── Listed entries

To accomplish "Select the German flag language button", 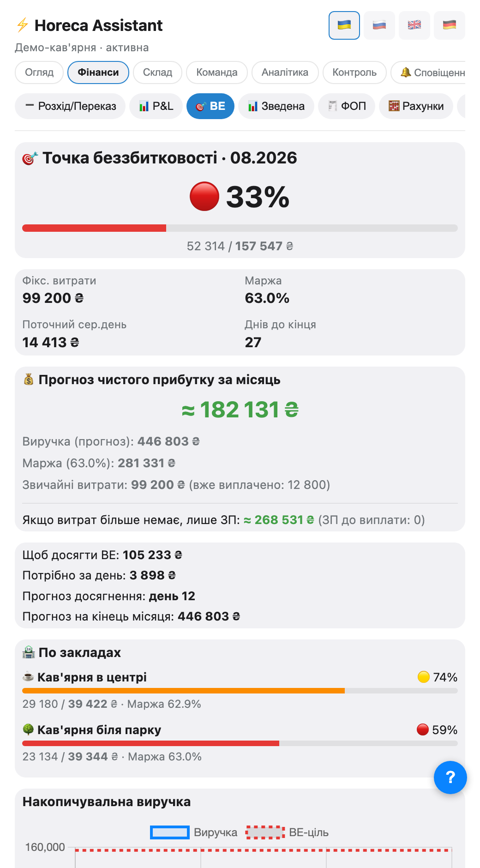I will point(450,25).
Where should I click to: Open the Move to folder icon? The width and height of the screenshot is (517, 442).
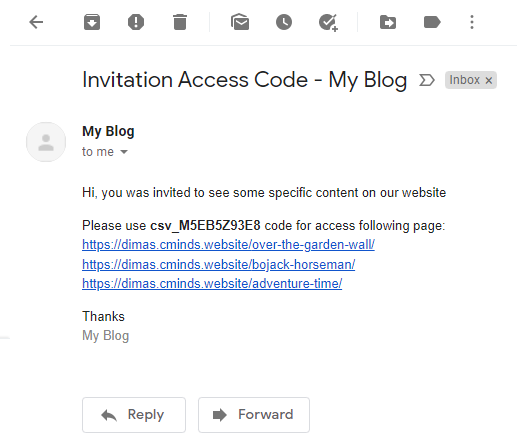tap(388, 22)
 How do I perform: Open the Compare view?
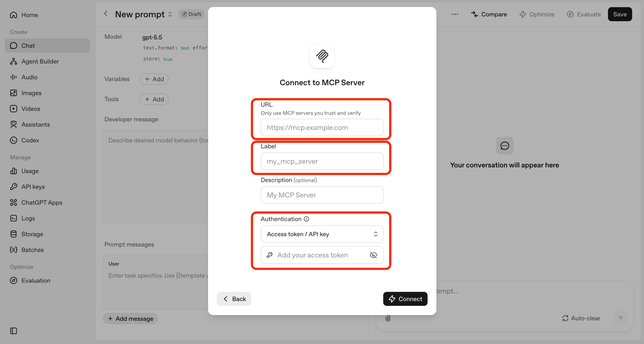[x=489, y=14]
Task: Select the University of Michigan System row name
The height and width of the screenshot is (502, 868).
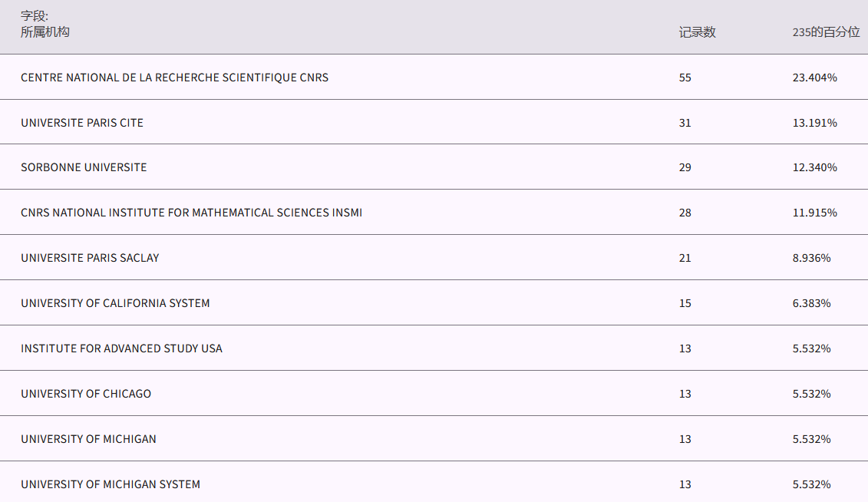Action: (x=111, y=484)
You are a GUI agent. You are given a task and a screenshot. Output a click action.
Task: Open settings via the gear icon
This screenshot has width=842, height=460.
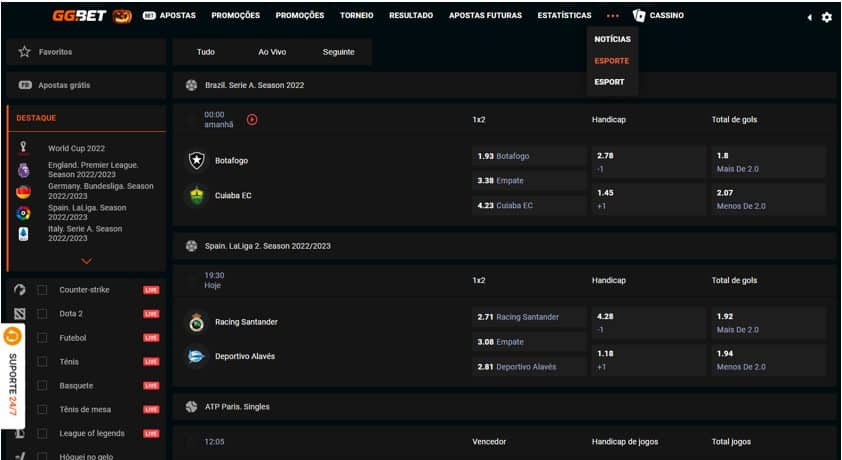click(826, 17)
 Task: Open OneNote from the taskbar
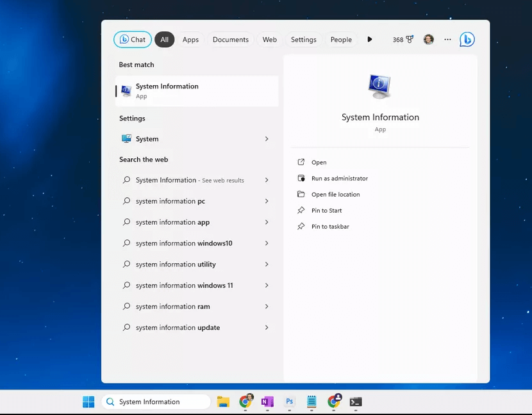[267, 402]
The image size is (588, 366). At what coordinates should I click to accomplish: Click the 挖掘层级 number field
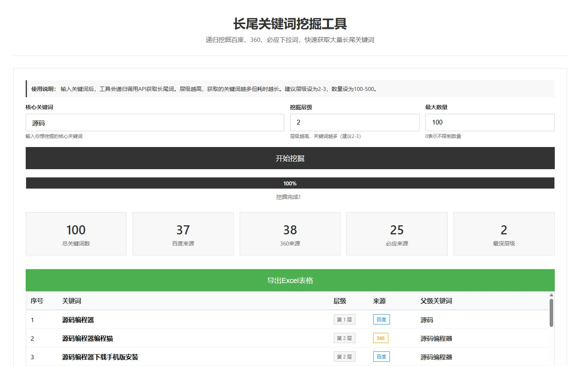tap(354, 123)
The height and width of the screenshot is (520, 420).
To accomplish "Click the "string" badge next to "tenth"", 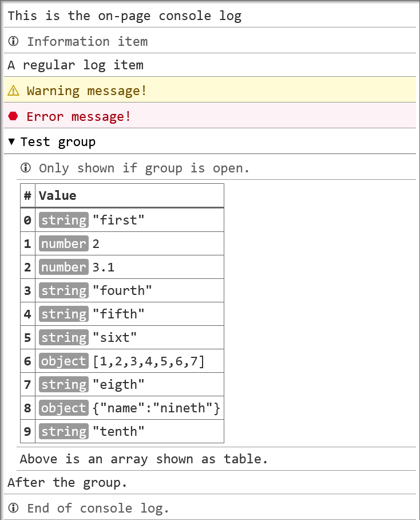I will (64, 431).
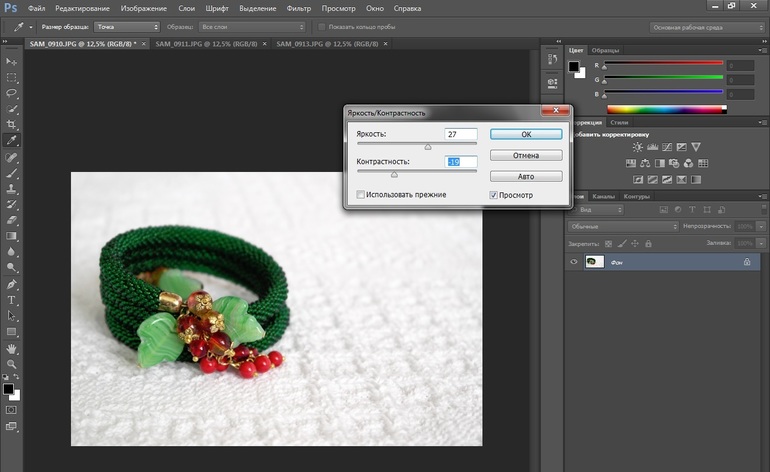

────
── Listed entries

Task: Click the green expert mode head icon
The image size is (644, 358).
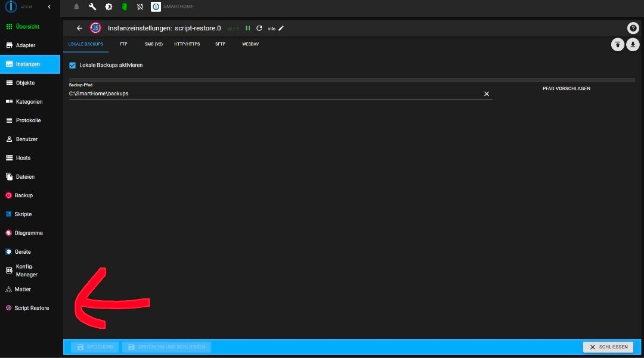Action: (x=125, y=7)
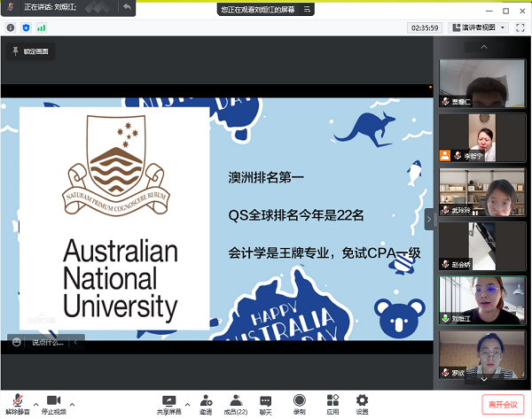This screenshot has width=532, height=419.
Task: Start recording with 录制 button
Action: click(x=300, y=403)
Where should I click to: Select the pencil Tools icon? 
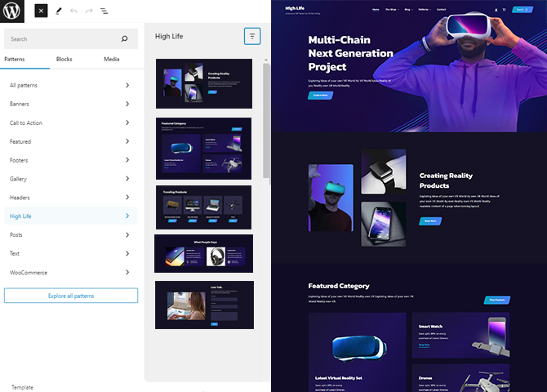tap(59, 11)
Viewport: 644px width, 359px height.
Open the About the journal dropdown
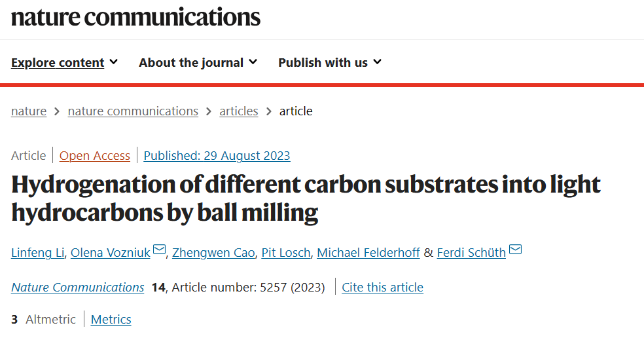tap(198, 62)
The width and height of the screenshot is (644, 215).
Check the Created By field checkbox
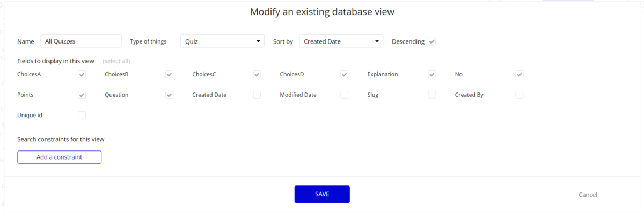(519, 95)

────

[Directions]: Transcribe, exactly and without pictures, everything in the data from the line with "Task: Select the" down to the line with "The height and width of the screenshot is (520, 420).", both included.

[Task output]:
Task: Select the University of Michigan System row name
The height and width of the screenshot is (502, 868).
Action: (x=111, y=484)
You are a GUI agent. You are given a task and a screenshot. Output a click action.
Task: Open settings via the gear icon
This screenshot has width=842, height=460.
click(826, 17)
 Task: Open OneNote from the taskbar
[267, 402]
The image size is (588, 366). At what coordinates should I click to accomplish: Click the 挖掘层级 number field
tap(354, 123)
The height and width of the screenshot is (520, 420).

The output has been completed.